Yes, I’m one of those authors who insists everything I put on the page is gold and needs no changing. But I begrudgingly accept the possibility I could be wrong. So, turning my work over for copy editing and proofreading goes with the process.

But it took me a minute to figure out what I was doing. What trips many people up (and I was one of them) is that most writers can’t distinguish the nuances between proofreading and copy editing. They are not the same thing.

Proofreading entails checking your document to see if it reads well, while copy editing is the process of making it read better. It may sound like identical processes, but they most certainly are not.

We’re going to see what differentiates these two vital styles for creating a single vision.
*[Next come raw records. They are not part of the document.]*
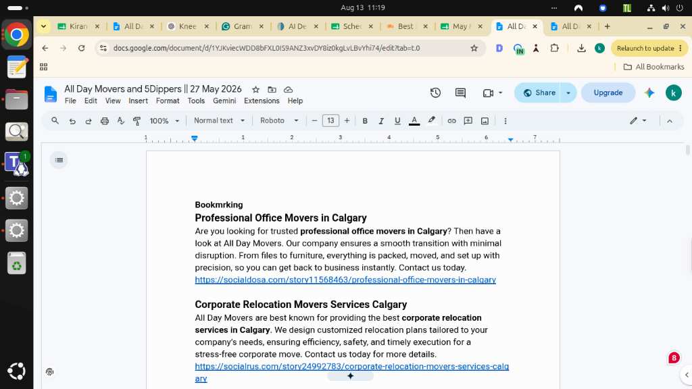The height and width of the screenshot is (389, 692).
Task: Open the text color picker
Action: click(414, 121)
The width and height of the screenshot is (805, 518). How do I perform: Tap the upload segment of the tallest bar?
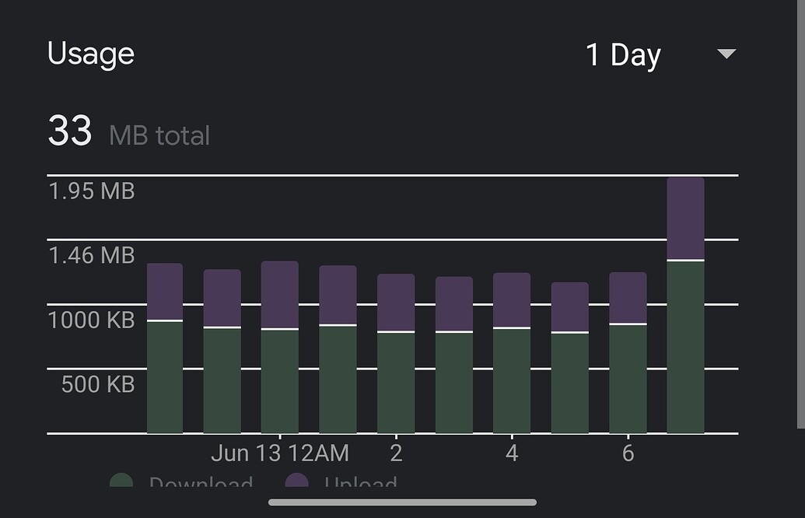[x=685, y=218]
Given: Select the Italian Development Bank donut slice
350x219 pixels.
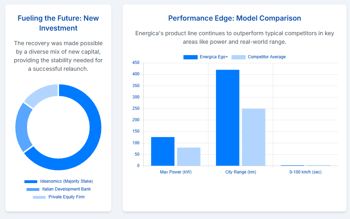Looking at the screenshot, I should [x=21, y=126].
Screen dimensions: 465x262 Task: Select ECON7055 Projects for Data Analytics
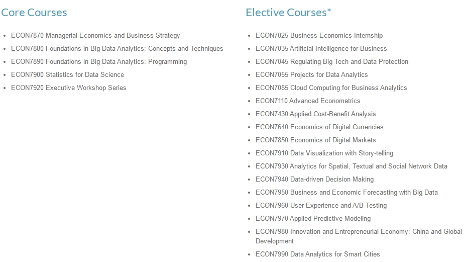pos(312,75)
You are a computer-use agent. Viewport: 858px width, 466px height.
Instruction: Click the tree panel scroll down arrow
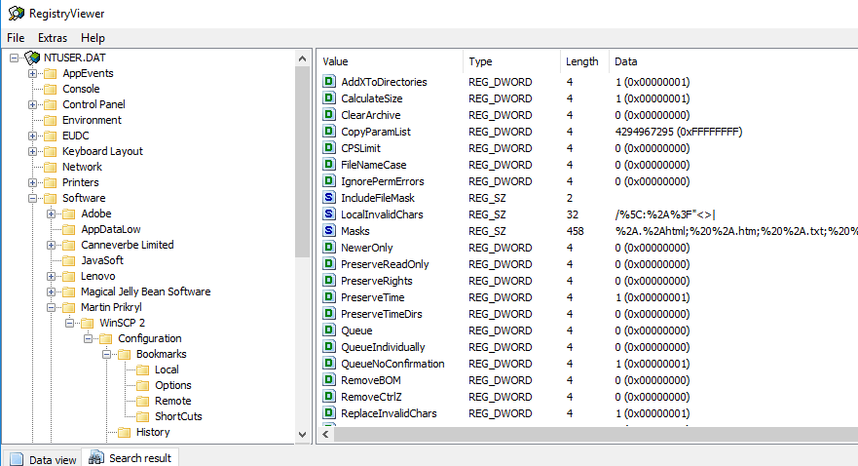(x=302, y=434)
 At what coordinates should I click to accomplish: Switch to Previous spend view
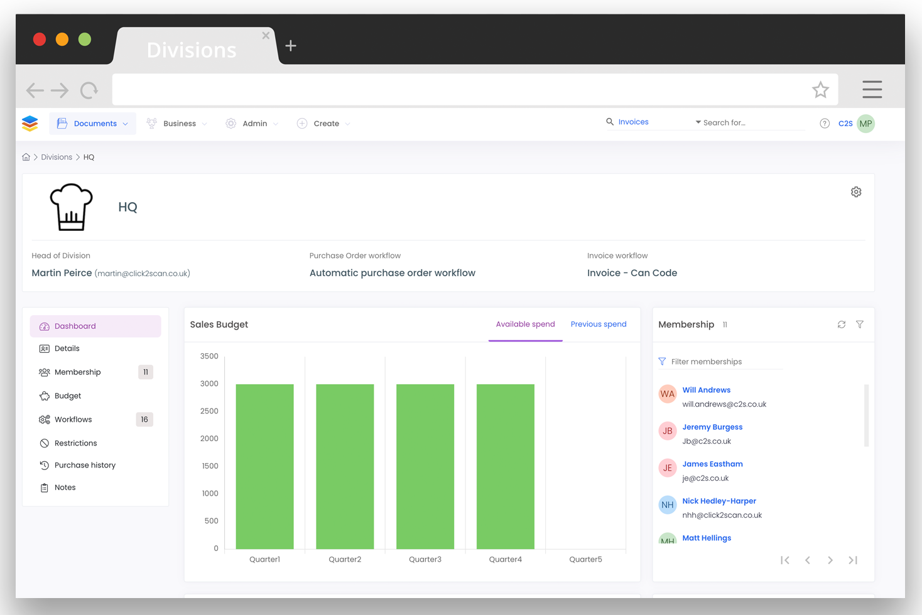(x=598, y=324)
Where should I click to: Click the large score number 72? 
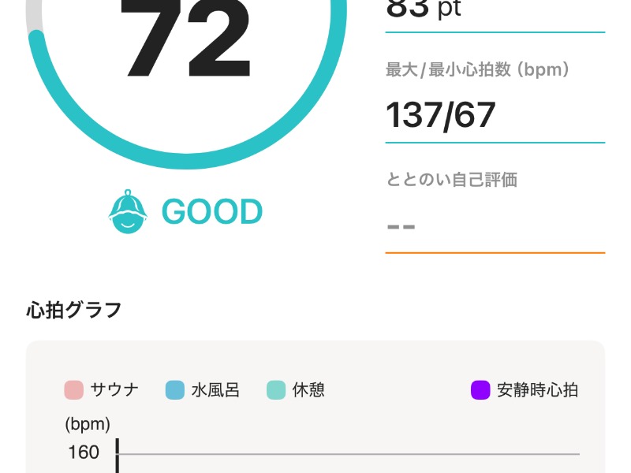[186, 39]
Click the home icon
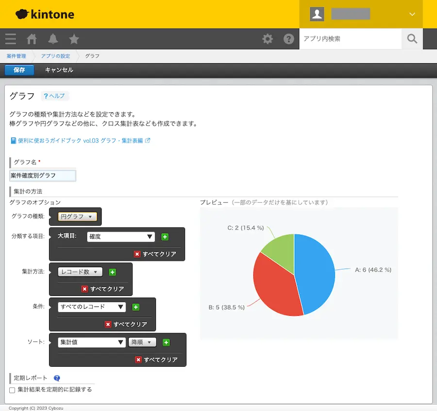 [x=31, y=39]
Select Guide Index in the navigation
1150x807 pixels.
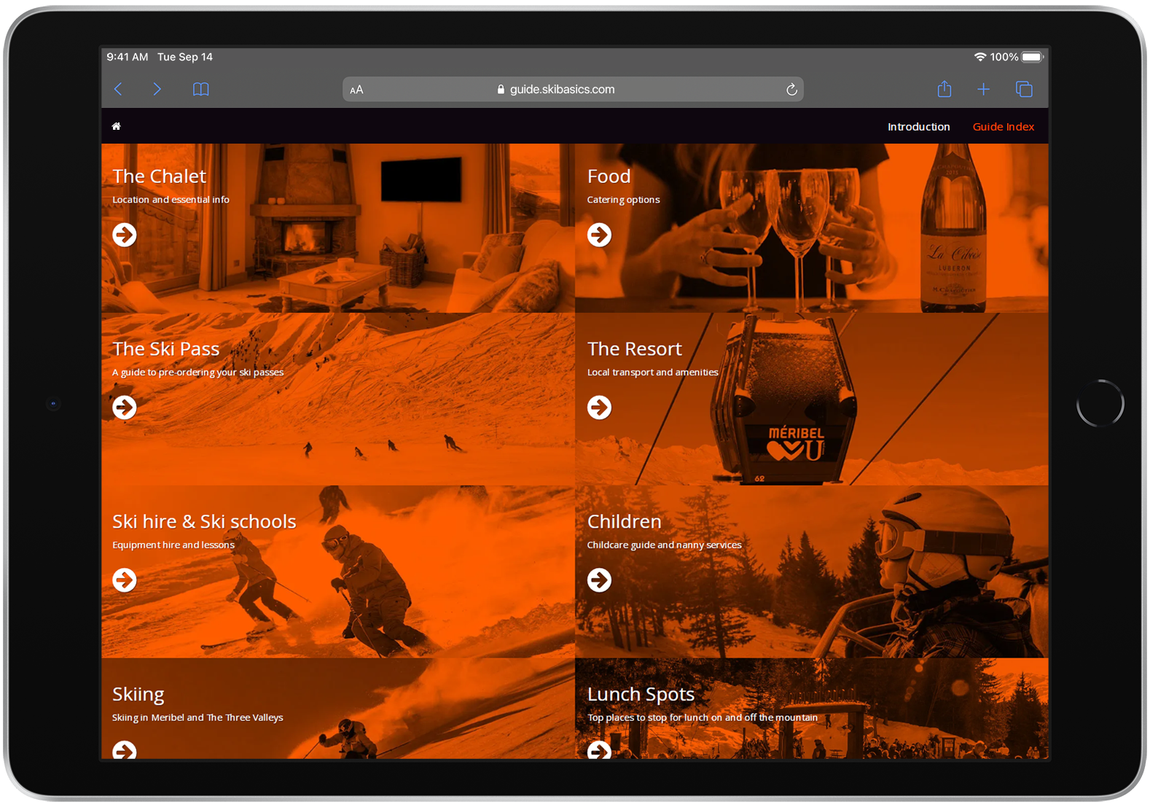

Read on to check out my copy editing vs. proofreading comparison.


What’s Copy Editing?

Copy editing is a comprehensive process for revising and organizing the presentation of a piece of writing. The editor works her way through your manuscript word-by-word to check spelling, continuity, grammar, usage, and more. The ultimate goal of copy editing is to ensure the smooth readability of a manuscript.

Is Copy Editing Editing?

An author may need a detailed edit (which actually has nothing to do with a copy edit). Editing is a fine-tuning of development and structure.

An editor may read the piece and see exactly where the parts aren’t working. From this point, you start restructuring and rewriting. The edit may be light or heavy. She may go through the work multiple times.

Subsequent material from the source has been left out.